[ShortReview] The wind up bird chronicle
Haruki Murakami is a very famous author from Japan. Most of his works use first-person narrative and consist of fiction and non-fiction books. The wind up bird chronicle is one of the books that make Haruki became popular in the world. It contains 3 parts. I don’t really know why he divided it like that.
This book is about Toru Okada who quits his job as a gofer in a Tokyo law firm and stays home to take care of the house while his wife works. Toru and Kumiko have been married for six years. The Okadas have an insular, childless marriage. They live in Tokyo with their cat, Noboru Wataya.
At the beginning, you will feel very confused when reading this book. Many events happened but they were not linked together and I must say that it is incoherent. First, his cat disappears. Then, he meets an unusual character who helps him explore connections between waking up and dreaming, past and present, good and evil- Kano Malta. On the way looking for his cat, he meets May Kasahara – a teenager who drops out of school. Oh, this is my favorite character. She is a person who helps Toru and pushes the plot along. No longer after that, he meets Kano Creta, a younger sister of Malta who often appears in his dream. But the strange thing is, he has never met Malta before. Moreover, he dreams about having sex with her- she wears Kumiko clothes- and ejaculates in real life. Then,Toru gets to know Lieutenant Mamiya, a former soldier in the Japanese army during World War II. Mamiya and Toru are brought together by Mamiya’s association with Mr. Honda, who is haunted by memories of the Japanese defeat at Nomonhan. Since that day, he often climbs down the deep well near his house. The most important thing is that the friendship between Toru and Mamiya makes Toru intrigued in Japanese World War 2 history. And then his wife disappears, too.

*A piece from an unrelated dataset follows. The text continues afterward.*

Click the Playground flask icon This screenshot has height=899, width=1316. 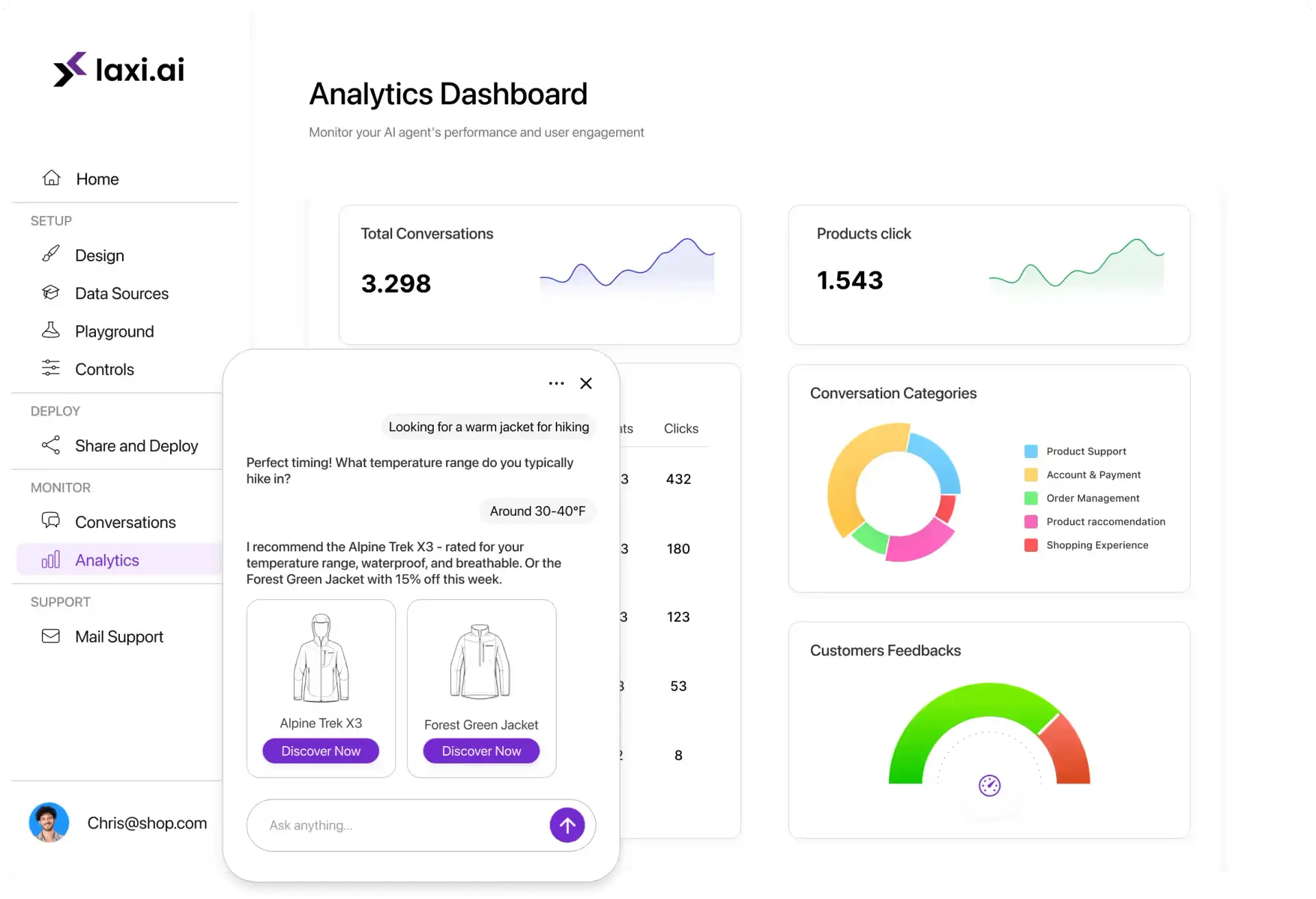tap(51, 330)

When I was reading the wind up bird chronicle, I kinda have some mild hatred toward this book because it goes on from one event to another with almost no links between two events. However, this disconnection encourages me to keep reading the book to figure out what is that the author really wants to say. After finish 2/3 of the book, I was enticing into finishing the book.
This book is wonderful. Haruki makes it seem like fantasy, but it was based on real life. He allows us to intuitively grasp the wider ranges in our perceptions. Moreover, he describes the scenery, how the people looks, how are Toru feelings in very detailed ways. I felt Toru’s emotions as if I was him and I found his reactions to be really believable. When I read Kumiko’s letter about why she left, I felt as betrayed as Toru must have felt.
In the conclusion, If you going to start reading this book, I think that you need to be really patient. This book is close to 700 hundred pages so don’t jump into this and expect everything to match up or make sense right away. In another hand, you need to think, imagine and think a lot about what Murakami really wants to say behind the words.